The Bills currently before Parliament are:
- Workplace Relations Amendment (Better Bargaining) Bill 2005
- Workplace Relations Amendment (Extended Prohibition of Compulsory Union Fees) Bill 2005
- Workplace Relations Amendment (Fair Dismissal Reform) Bill 2004
- Workplace Relations Amendment (Right of Entry) Bill 2004
- Workplace Relations Amendment (Small Business Employment Protection) Bill 2005.
Further, legislation affecting independent contractors is proposed and the Cole-based Building and Construction Industry Improvement Act 2005 and Building and Construction Industry Improvement (Consequential and Transitional) Act 2005 have now become law (see our article below).
In addition, of course, the proposed "second wave" legislative reforms will soon be introduced into Parliament.
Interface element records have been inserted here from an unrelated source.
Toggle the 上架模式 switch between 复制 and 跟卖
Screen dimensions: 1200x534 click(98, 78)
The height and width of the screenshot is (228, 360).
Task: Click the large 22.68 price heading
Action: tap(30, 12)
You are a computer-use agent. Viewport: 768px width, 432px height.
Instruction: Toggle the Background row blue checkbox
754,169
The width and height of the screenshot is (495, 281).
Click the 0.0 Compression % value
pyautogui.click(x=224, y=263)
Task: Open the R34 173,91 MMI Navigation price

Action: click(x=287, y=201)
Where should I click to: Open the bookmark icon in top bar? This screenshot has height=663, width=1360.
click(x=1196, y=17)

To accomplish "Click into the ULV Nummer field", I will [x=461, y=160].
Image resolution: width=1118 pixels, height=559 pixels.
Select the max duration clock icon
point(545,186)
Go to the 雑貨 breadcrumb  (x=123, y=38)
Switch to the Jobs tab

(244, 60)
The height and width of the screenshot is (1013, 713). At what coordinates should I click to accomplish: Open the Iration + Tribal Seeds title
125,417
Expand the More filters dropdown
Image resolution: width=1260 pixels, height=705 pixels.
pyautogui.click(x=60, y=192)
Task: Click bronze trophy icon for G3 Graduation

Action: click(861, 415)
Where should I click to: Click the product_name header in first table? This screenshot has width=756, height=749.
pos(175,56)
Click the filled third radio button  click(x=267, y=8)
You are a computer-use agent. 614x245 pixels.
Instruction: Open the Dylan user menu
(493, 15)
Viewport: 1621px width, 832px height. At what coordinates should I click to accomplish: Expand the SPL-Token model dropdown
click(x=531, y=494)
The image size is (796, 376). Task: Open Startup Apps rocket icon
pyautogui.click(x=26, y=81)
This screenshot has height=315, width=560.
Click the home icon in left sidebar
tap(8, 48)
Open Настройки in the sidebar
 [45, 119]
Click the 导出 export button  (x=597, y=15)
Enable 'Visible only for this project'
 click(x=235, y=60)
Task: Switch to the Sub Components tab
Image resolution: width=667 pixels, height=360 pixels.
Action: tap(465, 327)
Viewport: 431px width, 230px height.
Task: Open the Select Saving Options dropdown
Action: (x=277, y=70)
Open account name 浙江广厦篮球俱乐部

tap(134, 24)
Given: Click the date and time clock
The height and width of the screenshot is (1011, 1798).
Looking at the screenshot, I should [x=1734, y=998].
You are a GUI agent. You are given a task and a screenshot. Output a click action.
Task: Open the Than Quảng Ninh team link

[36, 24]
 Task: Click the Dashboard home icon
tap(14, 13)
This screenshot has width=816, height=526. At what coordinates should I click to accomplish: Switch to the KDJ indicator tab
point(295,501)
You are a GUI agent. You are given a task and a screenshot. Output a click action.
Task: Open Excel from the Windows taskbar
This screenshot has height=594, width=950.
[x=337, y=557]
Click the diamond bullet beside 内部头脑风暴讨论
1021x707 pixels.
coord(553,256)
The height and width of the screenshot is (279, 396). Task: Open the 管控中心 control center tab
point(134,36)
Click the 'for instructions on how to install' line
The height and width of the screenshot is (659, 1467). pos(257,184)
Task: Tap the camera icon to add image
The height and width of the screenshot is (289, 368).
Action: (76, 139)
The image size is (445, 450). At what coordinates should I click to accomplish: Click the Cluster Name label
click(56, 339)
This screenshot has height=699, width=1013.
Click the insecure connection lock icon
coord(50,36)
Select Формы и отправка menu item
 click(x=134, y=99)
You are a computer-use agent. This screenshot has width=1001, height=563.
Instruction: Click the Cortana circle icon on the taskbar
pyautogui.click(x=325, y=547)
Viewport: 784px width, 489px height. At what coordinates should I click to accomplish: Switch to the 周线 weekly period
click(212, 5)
A separate update focusing specifically on these reforms will be distributed in the near future.
Workplace Relations Amendment (Better Bargaining) Bill 2005
Whilst many of the proposed changes have received considerable attention in the media, the Workplace Relations Amendment (Better Bargaining) Bill 2005, which is currently before the Senate, has slipped by unnoticed.
The Bill largely replicates the Liberal's original Better Bargaining Bill, which was first introduced into the Parliament in November 2002. The main changes proposed by the Bill are to amend the Workplace Relations Act.
- The changes are to ensure that protected action cannot be taken during the life of a certified agreement (to override the Emwest decision), including industrial action directed at a party other than the employer.
- Upon application of a negotiating party, the Commission will be allowed to suspend a bargaining period in respect of which protected action is being taken or is threatened. Any action taken during the suspension period is unprotected.
- Upon application of an affected third party or the Minister, the suspension of a bargaining period will be allowed in respect of which industrial action is being taken if the Commission considers that the action is threatening to cause significant harm to any person other than a negotiating party. Any action taken during the suspension period is unprotected.
- The changes clarify that protected action may not be taken by or against two or more companies which are treated as a single employer for the purposes of negotiating a multi-business agreement.
- The existing provision concerning industrial action taken in concert is strengthened, to clarify that industrial action will be unprotected where it involves non-protected persons.
The Bill also proposes to introduce new provisions about pattern bargaining. They include provisions to:
- clarify when pattern bargaining is said to occur, namely, where a party is negotiating two or more proposed agreements seeking common wages and conditions
- deem any industrial action in support of a pattern bargaining claim unprotected action and allow the Federal Court to grant injunctive relief to stop or prevent industrial action that is taken in support of a pattern bargaining claim
- provide two exceptions to what will be considered pattern bargaining: first, where wages or conditions are determined by the Commission as national standards (test case decisions) and second, where parties are genuinely trying to reach an agreement for a single business or part of a business
- require the Commission to suspend or terminate a bargaining period where a party is engaged in pattern bargaining.